Author's posts
Oct 23 2014
Book review: Pompeii by Mary Beard
For a change I have been reading about Roman history, in the form of Pompeii: The Life of a Roman Town by Mary Beard.
Mary Beard is a Cambridge classicist. I think it helps having seen her on TV, jabbing her figure at a piece of Roman graffiti, explaining what it meant and why it was important with obvious enthusiasm. For me it gave the book a personality.
I imagine I am not unusual in gaining my knowledge of Roman culture via some poorly remembered caricature presented in pre-16 history classes at school and films including the Life of Brian, Gladiator and Up Pompeii.
Pompeii is an ancient Italian town which was covered in a 4-6 metre blanket of ash by an eruption of nearby Vesuvius in 79 AD. Beneath the ash the town was relatively undamaged. It was rediscovered in 1599 but excavations only started in the mid 18th century. These revealed a very well-preserved town including much structure, artwork and the remains of the residents. The bodies of the fallen left voids in the ash which were reconstructed by filling them with plaster.
The book starts with a salutatory reminder that Pompeii wasn’t a town frozen in normal times but one in extremis as it succumbed to a volcanic eruption. We can’t assume that the groups of bodies found or the placement of artefacts represent how they might have been found in normal daily life.
There are chapters on the history of the city, the streets, homes, painting, occupations, administration, various bodily pleasures (food, wine, sex and bathing), entertainment (theatre and gladiators) and temples.
I’ve tended to think of the Roman’s as a homogeneous blob who occupied a chunk of time and space. But this isn’t the case, the pre-Roman history of the town features writing in the Oscan language.

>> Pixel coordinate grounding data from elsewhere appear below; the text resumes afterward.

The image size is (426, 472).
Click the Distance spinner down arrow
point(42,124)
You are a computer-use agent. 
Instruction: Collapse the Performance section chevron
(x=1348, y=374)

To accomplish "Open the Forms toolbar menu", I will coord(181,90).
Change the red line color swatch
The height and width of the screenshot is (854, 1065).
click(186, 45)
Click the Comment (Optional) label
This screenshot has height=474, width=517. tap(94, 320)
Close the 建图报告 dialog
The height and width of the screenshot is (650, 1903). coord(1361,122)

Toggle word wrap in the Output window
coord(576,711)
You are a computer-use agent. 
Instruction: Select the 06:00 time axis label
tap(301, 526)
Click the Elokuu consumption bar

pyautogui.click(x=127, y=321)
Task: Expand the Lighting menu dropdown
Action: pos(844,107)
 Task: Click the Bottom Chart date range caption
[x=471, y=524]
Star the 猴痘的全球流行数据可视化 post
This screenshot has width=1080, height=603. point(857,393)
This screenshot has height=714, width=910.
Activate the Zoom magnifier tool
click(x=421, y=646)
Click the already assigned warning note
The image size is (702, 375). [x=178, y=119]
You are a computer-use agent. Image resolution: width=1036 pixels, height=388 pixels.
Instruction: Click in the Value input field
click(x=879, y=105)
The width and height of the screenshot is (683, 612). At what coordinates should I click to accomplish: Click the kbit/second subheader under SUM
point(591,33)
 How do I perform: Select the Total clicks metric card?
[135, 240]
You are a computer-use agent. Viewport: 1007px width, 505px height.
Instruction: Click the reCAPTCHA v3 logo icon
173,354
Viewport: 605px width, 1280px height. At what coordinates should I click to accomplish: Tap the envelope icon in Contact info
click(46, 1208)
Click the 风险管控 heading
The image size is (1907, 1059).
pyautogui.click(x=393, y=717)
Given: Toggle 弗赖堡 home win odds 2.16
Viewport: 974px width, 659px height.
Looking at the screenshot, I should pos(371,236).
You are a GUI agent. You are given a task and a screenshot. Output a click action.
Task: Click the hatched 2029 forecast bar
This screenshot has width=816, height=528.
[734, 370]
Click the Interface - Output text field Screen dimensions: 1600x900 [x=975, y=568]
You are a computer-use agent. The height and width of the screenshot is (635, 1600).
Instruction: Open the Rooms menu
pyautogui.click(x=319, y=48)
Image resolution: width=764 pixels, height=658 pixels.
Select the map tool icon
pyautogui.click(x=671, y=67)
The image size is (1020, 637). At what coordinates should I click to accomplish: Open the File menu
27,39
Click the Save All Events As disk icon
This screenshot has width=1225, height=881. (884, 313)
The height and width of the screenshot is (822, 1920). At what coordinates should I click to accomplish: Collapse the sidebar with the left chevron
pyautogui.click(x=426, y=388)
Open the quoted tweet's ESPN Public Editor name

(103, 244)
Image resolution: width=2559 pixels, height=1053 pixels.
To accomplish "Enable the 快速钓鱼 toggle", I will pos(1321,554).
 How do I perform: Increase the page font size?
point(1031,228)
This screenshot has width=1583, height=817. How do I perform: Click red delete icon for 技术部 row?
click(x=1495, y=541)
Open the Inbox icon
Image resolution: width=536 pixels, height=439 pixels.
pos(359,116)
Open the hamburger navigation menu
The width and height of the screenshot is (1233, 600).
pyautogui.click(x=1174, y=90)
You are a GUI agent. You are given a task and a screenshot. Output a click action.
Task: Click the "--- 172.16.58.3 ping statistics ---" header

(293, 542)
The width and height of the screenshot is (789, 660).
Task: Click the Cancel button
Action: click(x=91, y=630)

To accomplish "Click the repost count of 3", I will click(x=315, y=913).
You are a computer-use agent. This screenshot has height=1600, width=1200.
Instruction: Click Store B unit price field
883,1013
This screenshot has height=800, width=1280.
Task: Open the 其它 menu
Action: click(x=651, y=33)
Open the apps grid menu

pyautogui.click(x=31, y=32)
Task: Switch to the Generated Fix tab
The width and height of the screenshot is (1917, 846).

The Greek writer Strabo, working in the first century BC wrote about a sequence of inhabitants: Oscans, Etruscans, Pelasgians and then Samnites – who also spoke Oscan.
Much of what we know of Pompeii seems to stem from the graffiti found all about the remains. It would be nice to learn a bit more about this evidence since it seems important, and clearly something different is going on from what we find in modern homes and cities. If I look around homes I know today then none feature graffiti, granted there is much writing on paper but not on the walls.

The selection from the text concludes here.